** Opening Record excerpts block **

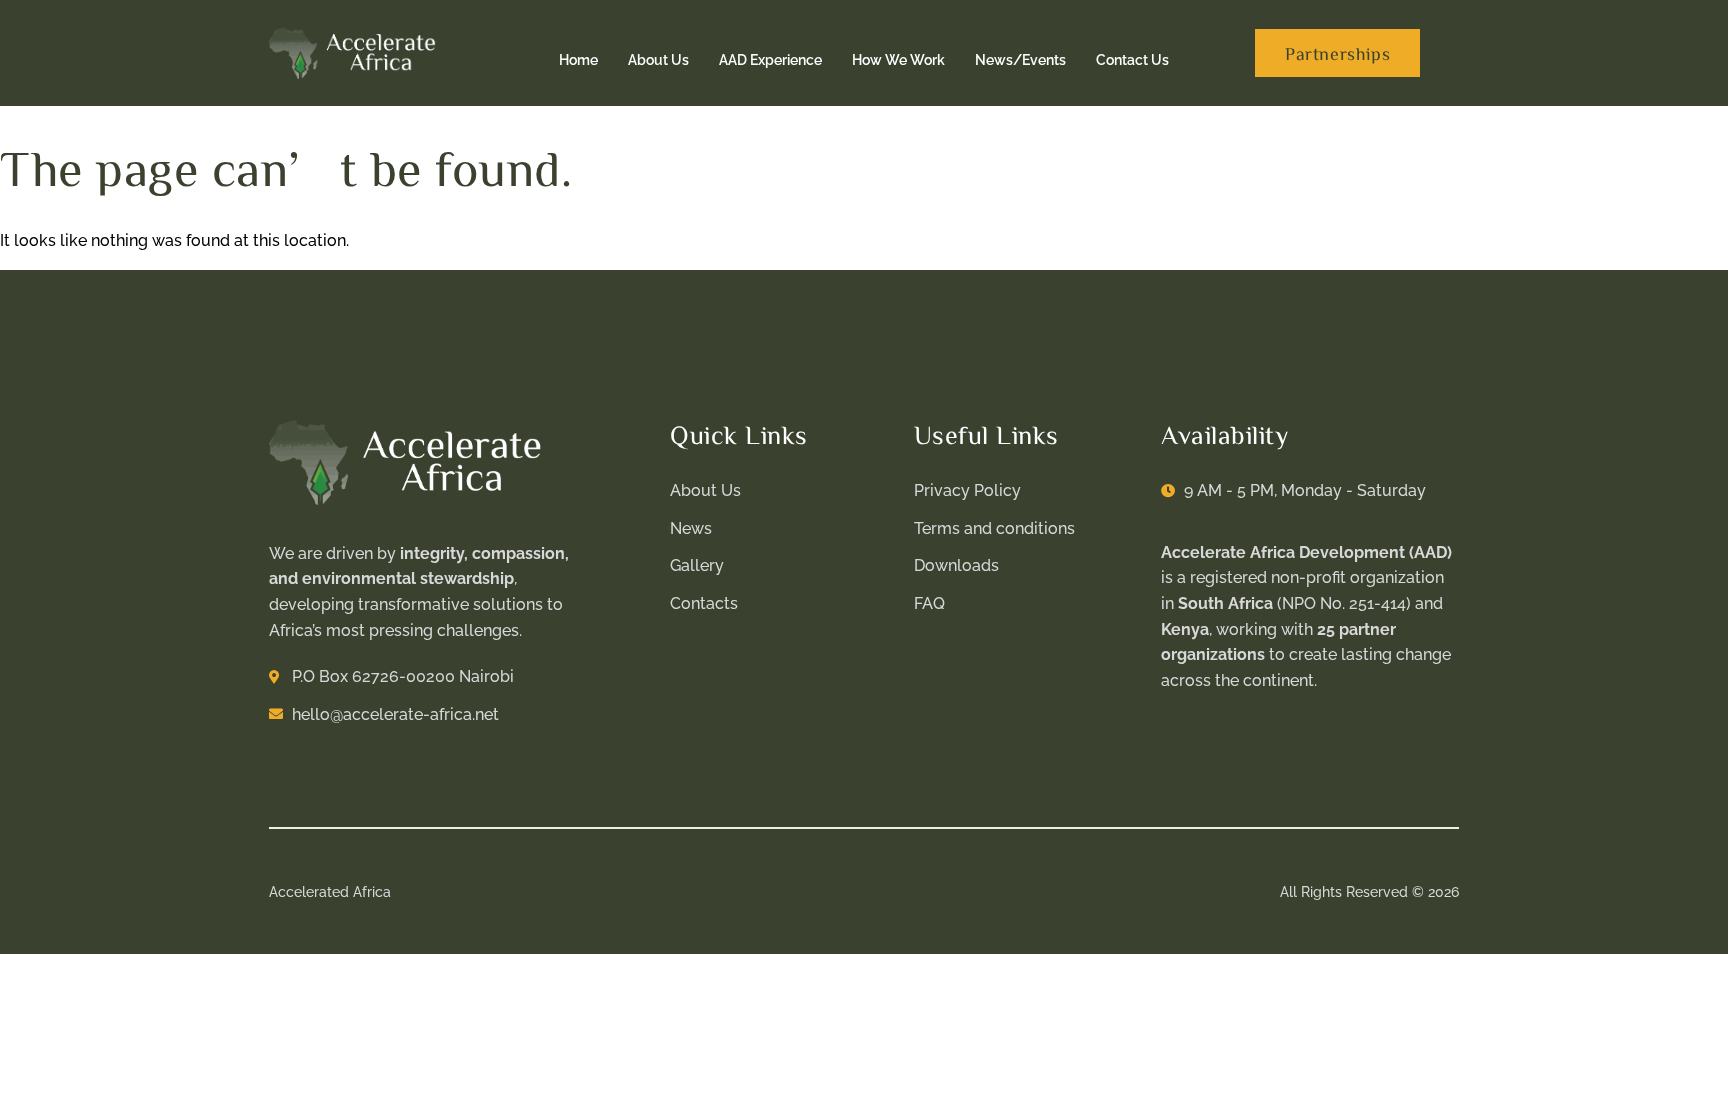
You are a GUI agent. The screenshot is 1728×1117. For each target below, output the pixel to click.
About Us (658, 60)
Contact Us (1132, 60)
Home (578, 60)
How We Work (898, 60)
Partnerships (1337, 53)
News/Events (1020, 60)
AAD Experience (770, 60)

** Closing Record excerpts block **
** Opening Record excerpts block **

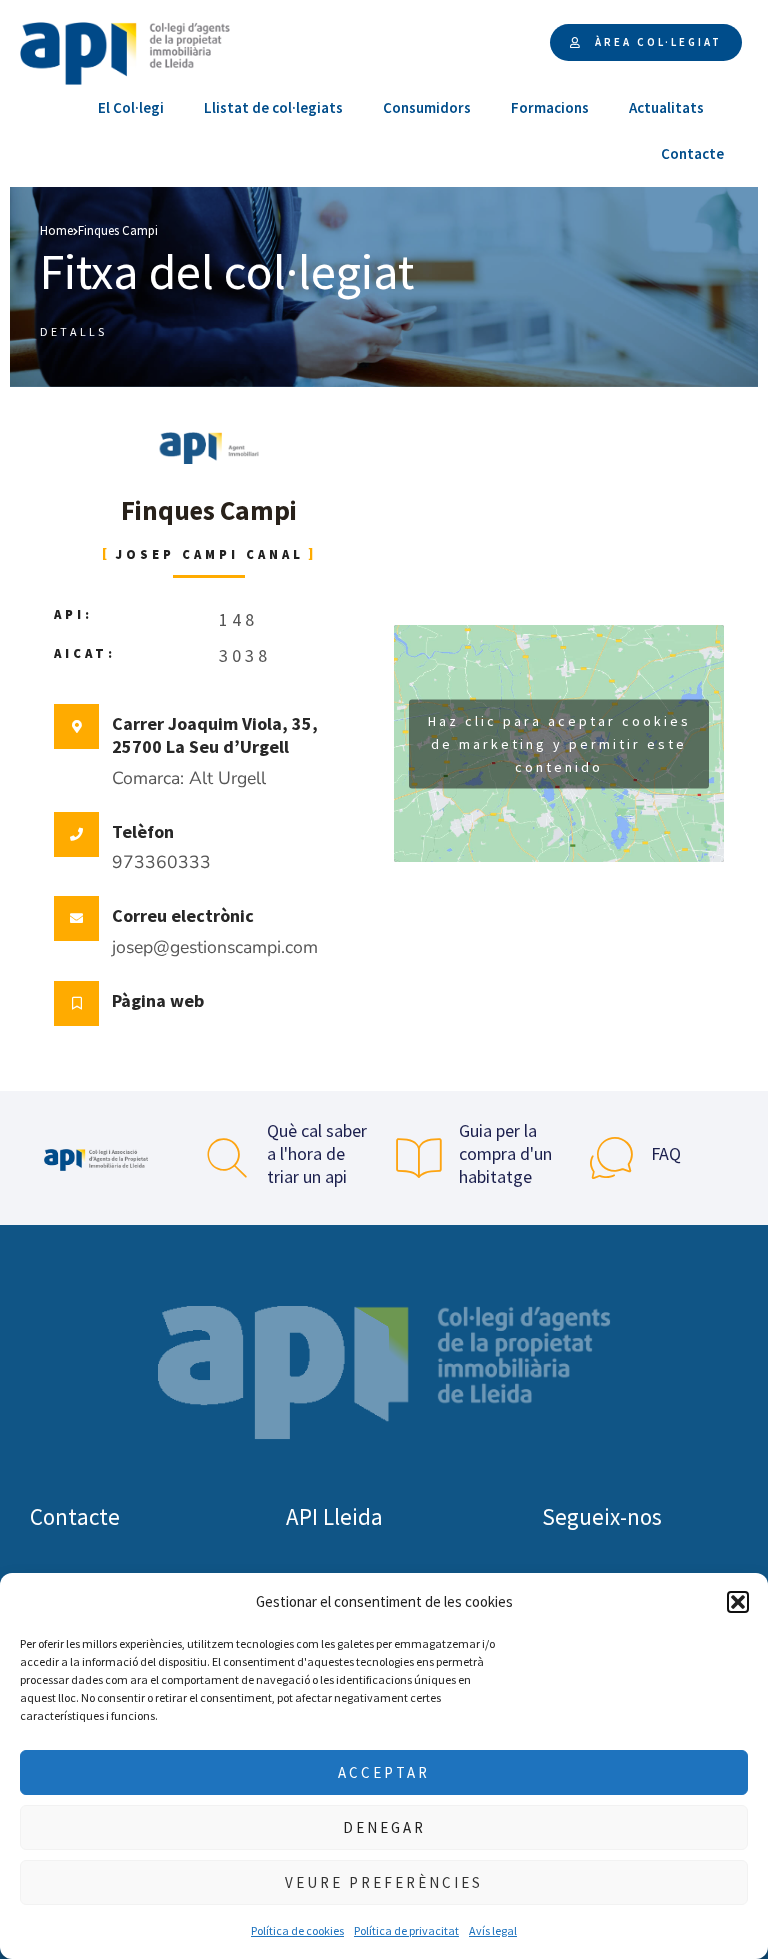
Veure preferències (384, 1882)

** Closing Record excerpts block **

◆ **Problem description**
Working from the material above, restate word for word the lines between the line with "You are a GUI" and the line with "AAD Experience (770, 60)", both included, and only those.

◆ **Finished exercise**
You are a GUI agent. The screenshot is 1728×1117. For each target below, output the pixel to click.
About Us (658, 60)
Contact Us (1132, 60)
Home (578, 60)
How We Work (898, 60)
Partnerships (1337, 53)
News/Events (1020, 60)
AAD Experience (770, 60)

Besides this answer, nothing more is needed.